[Records of locating words and elements]
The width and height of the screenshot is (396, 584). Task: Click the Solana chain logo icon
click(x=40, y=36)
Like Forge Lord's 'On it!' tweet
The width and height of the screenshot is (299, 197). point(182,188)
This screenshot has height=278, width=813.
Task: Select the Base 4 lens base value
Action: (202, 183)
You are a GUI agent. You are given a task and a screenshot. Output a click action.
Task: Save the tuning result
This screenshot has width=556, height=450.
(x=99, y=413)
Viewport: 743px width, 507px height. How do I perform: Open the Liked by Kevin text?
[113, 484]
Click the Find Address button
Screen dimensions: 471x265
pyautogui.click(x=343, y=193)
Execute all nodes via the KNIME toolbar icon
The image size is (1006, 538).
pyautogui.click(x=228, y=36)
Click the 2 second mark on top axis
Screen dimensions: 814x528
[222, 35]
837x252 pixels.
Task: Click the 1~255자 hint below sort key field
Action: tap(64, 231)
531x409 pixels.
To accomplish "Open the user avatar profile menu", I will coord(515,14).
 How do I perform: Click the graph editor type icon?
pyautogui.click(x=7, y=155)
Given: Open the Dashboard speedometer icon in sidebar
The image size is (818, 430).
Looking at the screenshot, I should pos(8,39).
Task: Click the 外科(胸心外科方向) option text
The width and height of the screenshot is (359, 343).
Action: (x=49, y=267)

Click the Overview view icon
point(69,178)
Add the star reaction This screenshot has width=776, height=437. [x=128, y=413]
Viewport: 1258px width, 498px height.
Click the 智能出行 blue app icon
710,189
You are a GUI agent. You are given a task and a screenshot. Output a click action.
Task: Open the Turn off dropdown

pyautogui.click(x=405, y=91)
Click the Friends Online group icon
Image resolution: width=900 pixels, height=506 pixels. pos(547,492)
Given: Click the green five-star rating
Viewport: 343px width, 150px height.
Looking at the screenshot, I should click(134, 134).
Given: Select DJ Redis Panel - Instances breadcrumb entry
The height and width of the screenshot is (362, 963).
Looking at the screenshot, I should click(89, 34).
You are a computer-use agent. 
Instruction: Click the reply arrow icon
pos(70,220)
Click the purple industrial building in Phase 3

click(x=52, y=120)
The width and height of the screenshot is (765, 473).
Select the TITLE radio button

Short task - Please rename "Viewport" to "Window" throughout all the entries above, leaving every other word unchanged.

Worked solution -
The width and height of the screenshot is (396, 584). Task: Click the Solana chain logo icon
click(x=40, y=36)
Like Forge Lord's 'On it!' tweet
The width and height of the screenshot is (299, 197). point(182,188)
This screenshot has height=278, width=813.
Task: Select the Base 4 lens base value
Action: (202, 183)
You are a GUI agent. You are given a task and a screenshot. Output a click action.
Task: Save the tuning result
This screenshot has width=556, height=450.
(x=99, y=413)
Window: 743px width, 507px height. How do I perform: Open the Liked by Kevin text?
[113, 484]
Click the Find Address button
Screen dimensions: 471x265
pyautogui.click(x=343, y=193)
Execute all nodes via the KNIME toolbar icon
The image size is (1006, 538).
pyautogui.click(x=228, y=36)
Click the 2 second mark on top axis
Screen dimensions: 814x528
[222, 35]
837x252 pixels.
Task: Click the 1~255자 hint below sort key field
Action: tap(64, 231)
531x409 pixels.
To accomplish "Open the user avatar profile menu", I will coord(515,14).
 How do I perform: Click the graph editor type icon?
pyautogui.click(x=7, y=155)
Given: Open the Dashboard speedometer icon in sidebar
The image size is (818, 430).
Looking at the screenshot, I should pos(8,39).
Task: Click the 外科(胸心外科方向) option text
The width and height of the screenshot is (359, 343).
Action: (x=49, y=267)

Click the Overview view icon
point(69,178)
Add the star reaction This screenshot has width=776, height=437. [x=128, y=413]
Window: 1258px width, 498px height.
Click the 智能出行 blue app icon
710,189
You are a GUI agent. You are given a task and a screenshot. Output a click action.
Task: Open the Turn off dropdown

pyautogui.click(x=405, y=91)
Click the Friends Online group icon
Image resolution: width=900 pixels, height=506 pixels. pos(547,492)
Given: Click the green five-star rating
Window: 343px width, 150px height.
Looking at the screenshot, I should click(134, 134).
Given: Select DJ Redis Panel - Instances breadcrumb entry
The height and width of the screenshot is (362, 963).
Looking at the screenshot, I should click(89, 34).
You are a computer-use agent. 
Instruction: Click the reply arrow icon
pos(70,220)
Click the purple industrial building in Phase 3

click(x=52, y=120)
The width and height of the screenshot is (765, 473).
Select the TITLE radio button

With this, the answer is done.